Enfield in Norway

The Enfield Citadel Band (Bandmaster Jonathan Corry) made a four-day tour of Norway, 14 – 17 May 2009, visiting Oslo, Lillehammer and Trondheim.

Thursday, 17 May – Oslo

The band met at Gatwick Airport early on the morning of Thursday, 14 May 2009. After the flight to Norway, the band made the short drive to the Oslo 3 Corps. Following a luncheon, the band donned their festival tunics and assembled on the platform in the Oslo 3 hall for a group photograph, replaying a similar photo taken at the same location in 1975. After dinner, the band returned to the nearly full hall for the evening festival.

The program began brightly with Battle Ready followed by a more peaceful arrangement of They Shall Come from the East. Major works featured during the concert included Beatrice and Benedict, The Present Age, Princethorpe Variations and Quintessence. Soloists Maurice Patterson (cornet), Andrew Justice (trombone), Andrew Scott (euphonium) and John Starkes all performed well. The concert ended in the usual Enfield fashion with The Red Shield.

Friday, 18 May – Lillehammer

The day again started at the Oslo 3 Corps, where the band gathered before heading off for a short sight-seeing tour of Oslo. They then headed north to Lillehammer. Following a quick meal, the band went to the venue for the evening, Lillehammer Church, built in 1882. When the concert began, the hall was full, giving a great impetus to the members of the band.

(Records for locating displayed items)
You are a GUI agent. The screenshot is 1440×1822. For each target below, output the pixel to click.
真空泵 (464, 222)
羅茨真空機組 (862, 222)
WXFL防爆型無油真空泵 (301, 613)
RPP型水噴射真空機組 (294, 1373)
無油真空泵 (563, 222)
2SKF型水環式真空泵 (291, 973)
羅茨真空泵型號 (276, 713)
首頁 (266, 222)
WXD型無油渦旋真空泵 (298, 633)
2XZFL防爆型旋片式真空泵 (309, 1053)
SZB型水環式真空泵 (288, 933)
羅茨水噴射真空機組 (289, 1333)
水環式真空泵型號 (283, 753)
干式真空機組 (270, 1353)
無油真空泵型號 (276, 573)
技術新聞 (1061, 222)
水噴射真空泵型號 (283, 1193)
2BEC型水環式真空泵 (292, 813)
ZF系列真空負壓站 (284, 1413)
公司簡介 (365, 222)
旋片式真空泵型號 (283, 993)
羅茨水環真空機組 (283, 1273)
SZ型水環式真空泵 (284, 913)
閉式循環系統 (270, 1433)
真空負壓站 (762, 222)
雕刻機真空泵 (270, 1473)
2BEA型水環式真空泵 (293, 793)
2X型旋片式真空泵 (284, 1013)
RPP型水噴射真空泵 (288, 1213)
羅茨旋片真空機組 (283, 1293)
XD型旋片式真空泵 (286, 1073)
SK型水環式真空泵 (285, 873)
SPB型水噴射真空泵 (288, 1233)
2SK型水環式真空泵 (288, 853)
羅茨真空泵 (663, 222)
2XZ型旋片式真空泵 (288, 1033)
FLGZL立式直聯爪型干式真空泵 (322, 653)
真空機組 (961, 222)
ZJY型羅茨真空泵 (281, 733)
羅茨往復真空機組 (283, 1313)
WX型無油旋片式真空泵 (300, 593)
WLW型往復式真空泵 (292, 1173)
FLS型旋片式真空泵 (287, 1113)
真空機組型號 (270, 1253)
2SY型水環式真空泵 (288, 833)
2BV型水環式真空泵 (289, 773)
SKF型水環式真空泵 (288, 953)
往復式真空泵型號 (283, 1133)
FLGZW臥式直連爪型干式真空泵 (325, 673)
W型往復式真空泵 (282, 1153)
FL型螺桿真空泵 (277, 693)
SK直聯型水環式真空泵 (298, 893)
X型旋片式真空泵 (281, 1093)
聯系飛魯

**WORK REQUIRED:**
Reproduce the Norway tour account word for word, from "Enfield in Norway" down to "the evening festival.".

**SOLUTION TO THE PROBLEM:**
Enfield in Norway

The Enfield Citadel Band (Bandmaster Jonathan Corry) made a four-day tour of Norway, 14 – 17 May 2009, visiting Oslo, Lillehammer and Trondheim.

Thursday, 17 May – Oslo

The band met at Gatwick Airport early on the morning of Thursday, 14 May 2009. After the flight to Norway, the band made the short drive to the Oslo 3 Corps. Following a luncheon, the band donned their festival tunics and assembled on the platform in the Oslo 3 hall for a group photograph, replaying a similar photo taken at the same location in 1975. After dinner, the band returned to the nearly full hall for the evening festival.